◆ TEXT UNDER STUDY:
Organic Chemistry CHE111 - Bonding and Structure

Study Notes

Course Overview: Organic chemistry (CHE111) focuses on carbon-containing components derived from living beings or organic matter.
Grading:
- Attendance: 20%
- Course activities (quizzes, assignments, presentations): 30%
- Lab: 10%
- Midterm exam: 40%
- Final exam: 100%
- Passing grade: 60% overall, 30% on the final.

Letter Grades:
- A+: > 97% - 4 points
- A: 93% - 97% - 4 points
- A-: 89% - 93% - 3.7 points
- B+: 84% - 89% - 3.3 points
- B: 80% -84% - 3.0 points
- B-: 76% - 80% - 2.7 points
- C+: 73% -76% - 2.3 points
- C: 70% - 73% - 2.0 points
- C-: 67% - 70% - 1.7 points
- D+: 64% - 67% - 1.3 points
- D: 60% - 64% - 1.0 points
- F: <60% - 0.0 points

Organic Chemistry (11th Edition) by Francis Carey and Robert Giuliano, Neil Allison and Susan Bane.
Introduction to Organic Chemistry (4th Edition) by William Brown and Thomas Poon.
Organic Chemistry (9th Edition) by T.W. Graham Solomons and Craig B. Fryhle.

Historically, organic chemistry focused on compounds from living things, believing a "vital force" was necessary for their creation.
Friedrich Wöhler's 1828 synthesis of urea challenged this, demonstrating inorganic compounds could produce organic molecules.

◆ REQUIRED TASKS:
1. According to the study notes, what compound did Friedrich Wöhler synthesize in 1828?
2. Transcribe the stretch of the study notes from "Organic Chemistry CHE111" through "or organic matter.".
The rows that follow have no connection to the study notes.

◆ DATA FOR ANALYSIS:
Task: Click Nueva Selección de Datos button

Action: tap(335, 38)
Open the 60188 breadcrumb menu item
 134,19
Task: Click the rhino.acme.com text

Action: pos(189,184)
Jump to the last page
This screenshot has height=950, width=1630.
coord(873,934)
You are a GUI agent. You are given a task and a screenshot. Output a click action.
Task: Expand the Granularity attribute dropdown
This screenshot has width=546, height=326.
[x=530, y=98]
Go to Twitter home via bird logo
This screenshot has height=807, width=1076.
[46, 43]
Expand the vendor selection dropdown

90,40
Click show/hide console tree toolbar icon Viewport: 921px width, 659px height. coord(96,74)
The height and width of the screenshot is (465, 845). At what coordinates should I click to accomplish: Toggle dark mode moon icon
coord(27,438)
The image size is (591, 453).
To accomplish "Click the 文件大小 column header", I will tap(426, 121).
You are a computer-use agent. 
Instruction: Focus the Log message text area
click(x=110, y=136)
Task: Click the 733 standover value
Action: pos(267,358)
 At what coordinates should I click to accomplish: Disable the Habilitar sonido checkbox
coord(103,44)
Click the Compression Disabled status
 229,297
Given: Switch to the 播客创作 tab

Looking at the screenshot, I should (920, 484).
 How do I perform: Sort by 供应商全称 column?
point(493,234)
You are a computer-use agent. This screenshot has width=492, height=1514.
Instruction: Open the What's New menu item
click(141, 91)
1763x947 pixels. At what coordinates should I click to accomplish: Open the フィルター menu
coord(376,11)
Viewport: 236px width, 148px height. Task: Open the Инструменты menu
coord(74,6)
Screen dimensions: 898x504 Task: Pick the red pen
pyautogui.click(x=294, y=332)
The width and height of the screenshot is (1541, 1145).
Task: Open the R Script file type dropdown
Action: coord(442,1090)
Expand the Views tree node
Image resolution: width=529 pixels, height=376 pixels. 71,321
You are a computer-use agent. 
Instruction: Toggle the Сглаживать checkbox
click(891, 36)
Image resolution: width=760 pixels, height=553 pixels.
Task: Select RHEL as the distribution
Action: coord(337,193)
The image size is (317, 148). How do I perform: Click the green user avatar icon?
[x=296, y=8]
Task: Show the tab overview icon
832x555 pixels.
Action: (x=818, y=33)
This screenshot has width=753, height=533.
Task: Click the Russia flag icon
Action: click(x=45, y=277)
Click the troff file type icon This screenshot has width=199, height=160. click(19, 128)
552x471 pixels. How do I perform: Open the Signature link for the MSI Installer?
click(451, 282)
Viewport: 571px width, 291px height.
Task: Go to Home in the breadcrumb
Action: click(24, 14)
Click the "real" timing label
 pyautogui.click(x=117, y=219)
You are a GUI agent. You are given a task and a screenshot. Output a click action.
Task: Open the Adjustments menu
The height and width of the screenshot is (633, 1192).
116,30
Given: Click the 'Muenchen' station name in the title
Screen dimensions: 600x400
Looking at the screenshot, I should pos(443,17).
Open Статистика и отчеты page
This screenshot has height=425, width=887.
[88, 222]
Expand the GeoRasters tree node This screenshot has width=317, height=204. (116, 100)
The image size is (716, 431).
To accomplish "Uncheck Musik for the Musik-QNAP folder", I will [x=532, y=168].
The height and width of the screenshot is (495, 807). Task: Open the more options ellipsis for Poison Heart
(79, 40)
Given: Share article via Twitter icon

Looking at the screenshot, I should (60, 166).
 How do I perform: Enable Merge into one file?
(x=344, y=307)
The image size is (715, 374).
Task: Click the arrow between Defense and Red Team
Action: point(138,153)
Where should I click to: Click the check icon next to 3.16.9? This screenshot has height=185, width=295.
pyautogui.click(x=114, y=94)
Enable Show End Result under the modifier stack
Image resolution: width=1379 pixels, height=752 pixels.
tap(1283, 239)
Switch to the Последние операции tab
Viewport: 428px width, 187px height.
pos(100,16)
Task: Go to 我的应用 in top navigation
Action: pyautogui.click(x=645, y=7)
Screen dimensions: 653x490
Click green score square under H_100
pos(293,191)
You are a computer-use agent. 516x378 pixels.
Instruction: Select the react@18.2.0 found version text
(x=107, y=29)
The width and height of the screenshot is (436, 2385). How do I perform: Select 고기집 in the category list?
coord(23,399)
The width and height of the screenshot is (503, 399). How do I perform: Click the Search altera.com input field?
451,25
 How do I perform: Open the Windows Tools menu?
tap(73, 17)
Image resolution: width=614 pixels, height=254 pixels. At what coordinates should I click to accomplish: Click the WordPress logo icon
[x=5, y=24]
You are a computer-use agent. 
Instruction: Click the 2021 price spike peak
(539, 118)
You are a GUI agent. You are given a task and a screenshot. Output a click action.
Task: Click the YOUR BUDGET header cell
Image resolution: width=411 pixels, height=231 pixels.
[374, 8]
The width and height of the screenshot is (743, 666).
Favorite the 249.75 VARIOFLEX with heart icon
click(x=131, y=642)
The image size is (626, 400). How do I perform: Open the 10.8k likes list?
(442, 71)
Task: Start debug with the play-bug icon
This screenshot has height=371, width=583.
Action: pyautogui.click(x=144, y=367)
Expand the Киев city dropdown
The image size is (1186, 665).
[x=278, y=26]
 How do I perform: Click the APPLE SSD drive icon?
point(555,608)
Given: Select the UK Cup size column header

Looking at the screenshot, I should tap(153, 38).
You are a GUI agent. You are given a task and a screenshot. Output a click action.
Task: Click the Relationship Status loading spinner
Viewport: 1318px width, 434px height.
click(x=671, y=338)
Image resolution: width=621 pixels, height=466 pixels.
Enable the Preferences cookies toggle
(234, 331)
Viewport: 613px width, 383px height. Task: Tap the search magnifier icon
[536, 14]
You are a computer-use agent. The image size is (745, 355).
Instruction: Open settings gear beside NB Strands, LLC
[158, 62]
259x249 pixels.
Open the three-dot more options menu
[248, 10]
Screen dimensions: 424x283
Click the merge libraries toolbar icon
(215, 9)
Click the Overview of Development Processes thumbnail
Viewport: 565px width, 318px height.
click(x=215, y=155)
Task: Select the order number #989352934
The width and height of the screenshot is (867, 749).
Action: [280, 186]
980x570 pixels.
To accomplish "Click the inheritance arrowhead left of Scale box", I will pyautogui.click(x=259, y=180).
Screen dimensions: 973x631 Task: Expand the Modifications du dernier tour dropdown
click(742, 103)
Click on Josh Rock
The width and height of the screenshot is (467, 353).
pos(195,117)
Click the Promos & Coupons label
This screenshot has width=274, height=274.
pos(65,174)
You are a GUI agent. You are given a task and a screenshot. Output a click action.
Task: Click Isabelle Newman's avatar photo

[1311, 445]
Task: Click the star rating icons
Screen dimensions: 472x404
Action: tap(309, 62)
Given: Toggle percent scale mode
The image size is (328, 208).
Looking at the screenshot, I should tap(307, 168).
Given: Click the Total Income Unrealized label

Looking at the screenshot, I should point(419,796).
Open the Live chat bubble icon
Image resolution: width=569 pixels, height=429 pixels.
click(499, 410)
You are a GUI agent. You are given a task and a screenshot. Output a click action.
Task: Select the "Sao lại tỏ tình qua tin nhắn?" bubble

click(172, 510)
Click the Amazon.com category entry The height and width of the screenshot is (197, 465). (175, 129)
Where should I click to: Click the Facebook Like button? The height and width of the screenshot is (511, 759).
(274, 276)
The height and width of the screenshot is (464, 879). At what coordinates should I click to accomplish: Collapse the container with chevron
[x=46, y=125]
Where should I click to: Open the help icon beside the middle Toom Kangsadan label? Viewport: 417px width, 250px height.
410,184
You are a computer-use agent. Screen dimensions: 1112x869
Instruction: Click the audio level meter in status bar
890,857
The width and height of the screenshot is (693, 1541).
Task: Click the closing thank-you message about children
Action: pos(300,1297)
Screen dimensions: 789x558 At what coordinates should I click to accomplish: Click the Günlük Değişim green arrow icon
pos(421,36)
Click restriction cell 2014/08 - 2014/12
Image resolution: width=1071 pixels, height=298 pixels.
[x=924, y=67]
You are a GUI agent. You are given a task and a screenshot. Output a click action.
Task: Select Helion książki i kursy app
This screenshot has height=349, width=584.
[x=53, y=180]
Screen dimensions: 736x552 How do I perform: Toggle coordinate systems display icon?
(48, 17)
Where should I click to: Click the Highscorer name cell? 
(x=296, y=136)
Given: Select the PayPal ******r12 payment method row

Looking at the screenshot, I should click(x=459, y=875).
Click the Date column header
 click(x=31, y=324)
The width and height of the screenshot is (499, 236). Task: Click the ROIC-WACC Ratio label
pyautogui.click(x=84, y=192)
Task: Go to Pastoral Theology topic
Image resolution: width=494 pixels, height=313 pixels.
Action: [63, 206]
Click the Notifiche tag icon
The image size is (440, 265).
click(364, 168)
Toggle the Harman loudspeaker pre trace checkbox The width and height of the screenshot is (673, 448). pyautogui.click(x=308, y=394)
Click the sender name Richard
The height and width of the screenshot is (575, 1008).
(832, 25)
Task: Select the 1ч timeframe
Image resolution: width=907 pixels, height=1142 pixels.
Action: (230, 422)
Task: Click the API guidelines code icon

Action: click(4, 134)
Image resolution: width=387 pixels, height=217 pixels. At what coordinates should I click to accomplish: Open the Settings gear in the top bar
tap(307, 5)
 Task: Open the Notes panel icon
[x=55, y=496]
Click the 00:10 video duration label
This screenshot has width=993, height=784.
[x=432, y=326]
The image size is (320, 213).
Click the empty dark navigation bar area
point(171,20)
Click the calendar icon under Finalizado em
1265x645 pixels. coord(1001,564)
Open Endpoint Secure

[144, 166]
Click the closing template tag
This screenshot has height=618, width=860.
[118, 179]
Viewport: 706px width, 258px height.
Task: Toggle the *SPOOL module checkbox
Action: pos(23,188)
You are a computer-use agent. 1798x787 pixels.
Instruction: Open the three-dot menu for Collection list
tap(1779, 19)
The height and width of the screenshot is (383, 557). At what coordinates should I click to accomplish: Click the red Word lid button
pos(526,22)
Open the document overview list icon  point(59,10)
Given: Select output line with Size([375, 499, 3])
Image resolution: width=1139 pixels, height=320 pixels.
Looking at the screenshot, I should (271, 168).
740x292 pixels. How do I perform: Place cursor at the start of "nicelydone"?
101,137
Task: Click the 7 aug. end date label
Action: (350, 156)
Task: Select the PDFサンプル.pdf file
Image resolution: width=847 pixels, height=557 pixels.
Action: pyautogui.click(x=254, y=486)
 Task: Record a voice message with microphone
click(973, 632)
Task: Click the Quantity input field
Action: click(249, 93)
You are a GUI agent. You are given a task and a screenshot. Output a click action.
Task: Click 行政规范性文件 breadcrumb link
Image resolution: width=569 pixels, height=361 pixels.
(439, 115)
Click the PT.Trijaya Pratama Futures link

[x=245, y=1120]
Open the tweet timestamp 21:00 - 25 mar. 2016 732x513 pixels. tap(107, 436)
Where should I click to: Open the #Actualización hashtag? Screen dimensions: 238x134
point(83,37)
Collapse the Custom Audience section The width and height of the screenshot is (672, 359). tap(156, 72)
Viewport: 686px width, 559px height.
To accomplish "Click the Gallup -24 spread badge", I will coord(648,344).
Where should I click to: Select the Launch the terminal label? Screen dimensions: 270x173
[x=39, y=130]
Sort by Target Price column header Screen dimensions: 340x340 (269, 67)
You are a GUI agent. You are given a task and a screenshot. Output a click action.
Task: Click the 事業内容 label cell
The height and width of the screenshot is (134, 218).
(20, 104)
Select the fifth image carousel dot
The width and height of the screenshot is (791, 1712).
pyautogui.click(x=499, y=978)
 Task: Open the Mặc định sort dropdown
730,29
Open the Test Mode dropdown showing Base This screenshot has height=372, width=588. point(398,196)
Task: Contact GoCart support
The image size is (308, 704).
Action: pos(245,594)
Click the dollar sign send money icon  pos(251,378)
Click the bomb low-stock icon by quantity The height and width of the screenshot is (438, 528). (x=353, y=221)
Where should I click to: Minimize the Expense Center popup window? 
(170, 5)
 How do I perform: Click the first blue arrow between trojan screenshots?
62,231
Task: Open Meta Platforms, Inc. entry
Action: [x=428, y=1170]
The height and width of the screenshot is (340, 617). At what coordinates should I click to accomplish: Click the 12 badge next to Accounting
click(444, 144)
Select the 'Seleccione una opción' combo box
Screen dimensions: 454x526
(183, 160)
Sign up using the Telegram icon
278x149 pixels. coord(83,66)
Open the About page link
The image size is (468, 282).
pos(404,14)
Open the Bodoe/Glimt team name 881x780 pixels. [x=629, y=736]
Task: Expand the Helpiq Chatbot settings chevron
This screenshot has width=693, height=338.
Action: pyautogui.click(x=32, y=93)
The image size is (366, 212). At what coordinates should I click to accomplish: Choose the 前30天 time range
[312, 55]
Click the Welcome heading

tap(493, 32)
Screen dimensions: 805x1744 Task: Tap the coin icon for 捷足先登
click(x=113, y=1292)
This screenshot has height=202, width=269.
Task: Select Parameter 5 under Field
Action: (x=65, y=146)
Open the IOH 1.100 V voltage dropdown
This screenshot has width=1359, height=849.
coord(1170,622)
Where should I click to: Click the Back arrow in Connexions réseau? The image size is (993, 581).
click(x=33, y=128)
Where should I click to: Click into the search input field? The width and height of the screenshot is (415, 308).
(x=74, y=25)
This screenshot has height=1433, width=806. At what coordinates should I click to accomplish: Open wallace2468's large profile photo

◆ EXERCISE SOLUTIONS:
1. Urea.

2.
Organic Chemistry CHE111 - Bonding and Structure

Study Notes

Course Overview: Organic chemistry (CHE111) focuses on carbon-containing components derived from living beings or organic matter.